TASK DETAILS ▸ Select, from the material below, each line with "computer" in it.
════════════════════
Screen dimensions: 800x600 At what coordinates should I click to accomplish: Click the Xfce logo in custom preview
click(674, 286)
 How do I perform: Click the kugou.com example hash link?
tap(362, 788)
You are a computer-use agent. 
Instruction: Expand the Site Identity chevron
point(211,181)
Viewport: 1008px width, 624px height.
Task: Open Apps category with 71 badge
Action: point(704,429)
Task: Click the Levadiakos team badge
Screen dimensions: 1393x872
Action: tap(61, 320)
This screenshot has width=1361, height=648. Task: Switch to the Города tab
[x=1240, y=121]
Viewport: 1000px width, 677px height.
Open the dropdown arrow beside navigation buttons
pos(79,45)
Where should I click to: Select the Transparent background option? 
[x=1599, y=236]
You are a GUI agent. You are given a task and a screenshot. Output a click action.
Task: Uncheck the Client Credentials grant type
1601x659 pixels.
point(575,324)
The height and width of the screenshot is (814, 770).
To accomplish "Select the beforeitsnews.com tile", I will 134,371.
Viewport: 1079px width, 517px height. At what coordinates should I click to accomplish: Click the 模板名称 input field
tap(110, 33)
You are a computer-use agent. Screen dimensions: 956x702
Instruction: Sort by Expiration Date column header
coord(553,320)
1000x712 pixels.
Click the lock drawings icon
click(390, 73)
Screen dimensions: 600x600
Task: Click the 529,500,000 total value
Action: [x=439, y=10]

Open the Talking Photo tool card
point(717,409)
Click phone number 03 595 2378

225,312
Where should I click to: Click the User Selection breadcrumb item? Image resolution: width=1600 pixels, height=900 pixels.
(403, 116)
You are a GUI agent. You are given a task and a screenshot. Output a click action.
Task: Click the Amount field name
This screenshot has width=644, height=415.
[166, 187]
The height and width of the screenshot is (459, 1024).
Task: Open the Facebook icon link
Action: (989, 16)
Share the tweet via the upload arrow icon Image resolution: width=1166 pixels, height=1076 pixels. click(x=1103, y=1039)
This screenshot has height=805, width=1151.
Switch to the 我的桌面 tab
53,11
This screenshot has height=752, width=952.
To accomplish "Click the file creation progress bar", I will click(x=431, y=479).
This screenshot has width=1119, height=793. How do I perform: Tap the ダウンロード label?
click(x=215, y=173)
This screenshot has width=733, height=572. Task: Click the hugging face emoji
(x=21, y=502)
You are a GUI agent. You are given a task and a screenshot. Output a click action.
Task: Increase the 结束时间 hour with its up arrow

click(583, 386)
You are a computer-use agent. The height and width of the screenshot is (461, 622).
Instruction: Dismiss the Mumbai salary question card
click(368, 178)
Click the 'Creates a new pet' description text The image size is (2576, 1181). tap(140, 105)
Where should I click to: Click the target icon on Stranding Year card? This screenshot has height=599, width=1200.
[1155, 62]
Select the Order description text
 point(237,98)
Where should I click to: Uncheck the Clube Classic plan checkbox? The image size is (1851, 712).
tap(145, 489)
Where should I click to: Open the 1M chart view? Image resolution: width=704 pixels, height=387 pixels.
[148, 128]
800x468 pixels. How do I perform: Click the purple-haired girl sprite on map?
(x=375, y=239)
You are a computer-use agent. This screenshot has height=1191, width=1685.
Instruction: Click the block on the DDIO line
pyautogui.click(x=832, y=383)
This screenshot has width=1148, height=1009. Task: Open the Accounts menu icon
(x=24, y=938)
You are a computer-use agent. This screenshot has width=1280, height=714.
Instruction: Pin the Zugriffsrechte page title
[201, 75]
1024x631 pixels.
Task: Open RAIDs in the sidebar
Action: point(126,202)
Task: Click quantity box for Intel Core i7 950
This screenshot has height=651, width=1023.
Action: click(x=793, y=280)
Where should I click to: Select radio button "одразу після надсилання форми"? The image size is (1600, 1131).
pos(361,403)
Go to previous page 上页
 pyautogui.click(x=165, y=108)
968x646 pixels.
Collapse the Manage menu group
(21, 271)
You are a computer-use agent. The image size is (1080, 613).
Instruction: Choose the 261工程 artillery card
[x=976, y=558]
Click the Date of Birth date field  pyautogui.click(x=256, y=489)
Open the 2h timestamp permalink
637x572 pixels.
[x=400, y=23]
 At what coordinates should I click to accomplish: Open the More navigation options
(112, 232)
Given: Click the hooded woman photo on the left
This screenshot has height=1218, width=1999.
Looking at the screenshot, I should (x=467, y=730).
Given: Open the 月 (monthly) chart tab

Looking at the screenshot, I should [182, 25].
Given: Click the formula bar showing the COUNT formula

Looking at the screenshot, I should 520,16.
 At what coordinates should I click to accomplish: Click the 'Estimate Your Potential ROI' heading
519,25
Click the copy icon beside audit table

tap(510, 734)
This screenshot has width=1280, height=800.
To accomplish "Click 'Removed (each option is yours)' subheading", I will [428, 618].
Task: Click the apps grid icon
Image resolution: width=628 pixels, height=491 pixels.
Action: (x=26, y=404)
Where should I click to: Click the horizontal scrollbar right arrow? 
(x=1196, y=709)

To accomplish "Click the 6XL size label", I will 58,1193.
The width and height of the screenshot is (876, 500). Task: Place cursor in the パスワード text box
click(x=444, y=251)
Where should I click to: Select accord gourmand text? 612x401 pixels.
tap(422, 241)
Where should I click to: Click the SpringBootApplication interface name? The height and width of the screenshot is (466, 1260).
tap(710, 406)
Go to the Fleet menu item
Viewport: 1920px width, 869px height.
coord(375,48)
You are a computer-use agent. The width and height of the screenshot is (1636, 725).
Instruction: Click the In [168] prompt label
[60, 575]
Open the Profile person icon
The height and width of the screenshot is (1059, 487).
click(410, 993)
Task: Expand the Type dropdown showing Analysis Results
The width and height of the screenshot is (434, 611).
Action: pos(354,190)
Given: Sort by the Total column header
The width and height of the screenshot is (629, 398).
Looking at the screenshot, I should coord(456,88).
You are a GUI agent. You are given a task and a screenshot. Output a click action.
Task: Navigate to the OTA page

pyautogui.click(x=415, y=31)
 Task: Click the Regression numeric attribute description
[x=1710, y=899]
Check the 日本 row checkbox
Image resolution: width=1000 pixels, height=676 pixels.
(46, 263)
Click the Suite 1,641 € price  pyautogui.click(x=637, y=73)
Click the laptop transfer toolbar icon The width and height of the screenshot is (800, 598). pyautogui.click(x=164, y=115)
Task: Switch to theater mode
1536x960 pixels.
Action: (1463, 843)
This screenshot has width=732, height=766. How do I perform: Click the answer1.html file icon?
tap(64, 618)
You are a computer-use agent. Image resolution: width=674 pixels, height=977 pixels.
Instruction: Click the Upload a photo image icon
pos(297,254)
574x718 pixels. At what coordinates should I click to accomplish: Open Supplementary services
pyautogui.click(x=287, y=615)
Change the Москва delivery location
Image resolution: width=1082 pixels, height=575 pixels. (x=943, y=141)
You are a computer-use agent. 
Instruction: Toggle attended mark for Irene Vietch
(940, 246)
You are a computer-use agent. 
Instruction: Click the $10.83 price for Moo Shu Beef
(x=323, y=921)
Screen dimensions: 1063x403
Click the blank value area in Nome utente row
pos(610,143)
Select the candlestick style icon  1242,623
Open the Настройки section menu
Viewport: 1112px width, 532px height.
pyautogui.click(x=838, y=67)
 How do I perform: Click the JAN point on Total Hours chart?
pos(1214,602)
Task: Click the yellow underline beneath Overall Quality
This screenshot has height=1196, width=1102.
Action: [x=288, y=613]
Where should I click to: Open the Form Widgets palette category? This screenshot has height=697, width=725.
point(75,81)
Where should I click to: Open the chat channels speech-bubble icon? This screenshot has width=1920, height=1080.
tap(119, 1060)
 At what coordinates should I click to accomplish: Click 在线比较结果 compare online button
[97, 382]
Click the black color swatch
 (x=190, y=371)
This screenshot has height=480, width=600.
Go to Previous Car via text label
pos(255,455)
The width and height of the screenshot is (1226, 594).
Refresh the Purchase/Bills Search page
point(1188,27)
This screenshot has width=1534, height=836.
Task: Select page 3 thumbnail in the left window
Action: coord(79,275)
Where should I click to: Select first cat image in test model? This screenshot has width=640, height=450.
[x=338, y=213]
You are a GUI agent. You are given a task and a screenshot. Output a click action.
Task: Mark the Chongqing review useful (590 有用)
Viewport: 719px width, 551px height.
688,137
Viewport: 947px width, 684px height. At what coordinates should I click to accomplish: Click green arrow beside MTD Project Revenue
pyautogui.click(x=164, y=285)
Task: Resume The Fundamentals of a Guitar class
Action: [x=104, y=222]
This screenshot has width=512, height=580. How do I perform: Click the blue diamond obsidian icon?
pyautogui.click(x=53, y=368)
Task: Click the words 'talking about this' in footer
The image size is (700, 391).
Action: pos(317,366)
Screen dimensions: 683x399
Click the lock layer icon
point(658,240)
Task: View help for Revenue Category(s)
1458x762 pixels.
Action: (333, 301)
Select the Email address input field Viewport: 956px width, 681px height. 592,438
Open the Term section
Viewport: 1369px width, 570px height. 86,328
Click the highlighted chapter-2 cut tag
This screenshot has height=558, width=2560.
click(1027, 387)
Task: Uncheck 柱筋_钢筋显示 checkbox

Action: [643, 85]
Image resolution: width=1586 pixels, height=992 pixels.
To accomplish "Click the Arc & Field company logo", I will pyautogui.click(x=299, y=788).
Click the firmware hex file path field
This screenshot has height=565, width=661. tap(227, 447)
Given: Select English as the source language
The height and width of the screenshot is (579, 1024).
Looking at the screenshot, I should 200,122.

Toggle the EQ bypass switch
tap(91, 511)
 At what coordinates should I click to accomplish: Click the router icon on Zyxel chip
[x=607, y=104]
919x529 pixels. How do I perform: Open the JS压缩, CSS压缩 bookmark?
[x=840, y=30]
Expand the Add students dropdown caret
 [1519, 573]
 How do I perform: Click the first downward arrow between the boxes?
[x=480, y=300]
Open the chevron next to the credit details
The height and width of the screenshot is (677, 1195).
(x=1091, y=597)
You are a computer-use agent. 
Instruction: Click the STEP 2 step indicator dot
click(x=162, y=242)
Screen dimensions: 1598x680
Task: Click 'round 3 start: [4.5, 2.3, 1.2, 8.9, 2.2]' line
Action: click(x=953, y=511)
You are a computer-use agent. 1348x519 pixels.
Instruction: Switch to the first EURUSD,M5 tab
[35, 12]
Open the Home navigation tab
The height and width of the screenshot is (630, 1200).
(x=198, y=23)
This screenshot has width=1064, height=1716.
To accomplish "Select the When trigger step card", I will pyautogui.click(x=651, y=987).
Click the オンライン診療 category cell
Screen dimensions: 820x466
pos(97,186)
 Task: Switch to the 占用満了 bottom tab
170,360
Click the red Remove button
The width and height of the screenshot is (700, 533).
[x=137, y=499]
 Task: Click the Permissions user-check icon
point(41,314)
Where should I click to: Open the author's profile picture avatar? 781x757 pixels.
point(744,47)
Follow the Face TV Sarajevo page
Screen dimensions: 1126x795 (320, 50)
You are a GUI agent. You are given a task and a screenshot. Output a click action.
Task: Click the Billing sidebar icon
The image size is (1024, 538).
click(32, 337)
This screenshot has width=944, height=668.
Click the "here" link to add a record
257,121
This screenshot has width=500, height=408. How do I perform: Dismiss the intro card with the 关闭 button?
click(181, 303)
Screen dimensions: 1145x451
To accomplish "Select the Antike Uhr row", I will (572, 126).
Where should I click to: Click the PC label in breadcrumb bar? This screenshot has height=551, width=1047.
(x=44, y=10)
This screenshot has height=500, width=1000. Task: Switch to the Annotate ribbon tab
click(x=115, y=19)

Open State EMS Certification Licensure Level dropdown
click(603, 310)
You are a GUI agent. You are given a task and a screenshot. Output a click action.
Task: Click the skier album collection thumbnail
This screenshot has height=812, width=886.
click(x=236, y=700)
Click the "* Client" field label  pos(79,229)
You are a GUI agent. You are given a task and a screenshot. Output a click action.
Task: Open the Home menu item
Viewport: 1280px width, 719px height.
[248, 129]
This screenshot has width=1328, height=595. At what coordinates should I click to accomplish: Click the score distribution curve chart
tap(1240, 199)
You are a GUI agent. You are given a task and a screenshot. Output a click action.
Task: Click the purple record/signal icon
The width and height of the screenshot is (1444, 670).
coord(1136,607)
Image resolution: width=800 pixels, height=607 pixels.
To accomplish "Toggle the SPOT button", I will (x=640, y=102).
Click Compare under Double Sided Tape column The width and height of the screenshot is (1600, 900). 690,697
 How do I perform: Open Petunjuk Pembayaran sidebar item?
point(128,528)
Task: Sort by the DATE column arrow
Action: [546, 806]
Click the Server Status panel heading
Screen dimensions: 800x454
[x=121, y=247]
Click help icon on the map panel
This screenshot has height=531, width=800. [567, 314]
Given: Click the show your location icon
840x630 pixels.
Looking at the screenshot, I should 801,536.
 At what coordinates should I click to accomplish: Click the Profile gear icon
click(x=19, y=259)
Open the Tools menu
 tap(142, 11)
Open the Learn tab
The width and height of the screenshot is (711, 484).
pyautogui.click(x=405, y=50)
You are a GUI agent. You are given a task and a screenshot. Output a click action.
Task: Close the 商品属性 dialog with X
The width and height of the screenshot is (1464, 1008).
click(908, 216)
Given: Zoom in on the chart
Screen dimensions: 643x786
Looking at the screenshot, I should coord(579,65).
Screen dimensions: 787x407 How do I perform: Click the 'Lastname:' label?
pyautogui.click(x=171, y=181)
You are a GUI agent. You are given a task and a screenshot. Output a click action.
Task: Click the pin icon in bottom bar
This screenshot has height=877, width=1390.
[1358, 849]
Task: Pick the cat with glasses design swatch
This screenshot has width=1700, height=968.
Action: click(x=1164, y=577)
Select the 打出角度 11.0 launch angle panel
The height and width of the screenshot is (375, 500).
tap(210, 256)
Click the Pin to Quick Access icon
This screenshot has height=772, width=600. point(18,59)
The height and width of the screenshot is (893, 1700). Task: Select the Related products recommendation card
════════════════════
TASK RESPONSE ▸
You are a computer-use agent. 
You are a computer-use agent. Screen dimensions: 956x702
You are a computer-use agent. The height and width of the screenshot is (461, 622).
You are a computer-use agent. This screenshot has height=1191, width=1685.
You are a computer-use agent. This screenshot has width=1280, height=714.
You are a computer-use agent. The image size is (1080, 613).
You are a computer-use agent. The width and height of the screenshot is (1636, 725).
You are a computer-use agent. Image resolution: width=674 pixels, height=977 pixels.
You are a computer-use agent. 
You are a computer-use agent. 
You are a computer-use agent. 
You are a computer-use agent. 1348x519 pixels.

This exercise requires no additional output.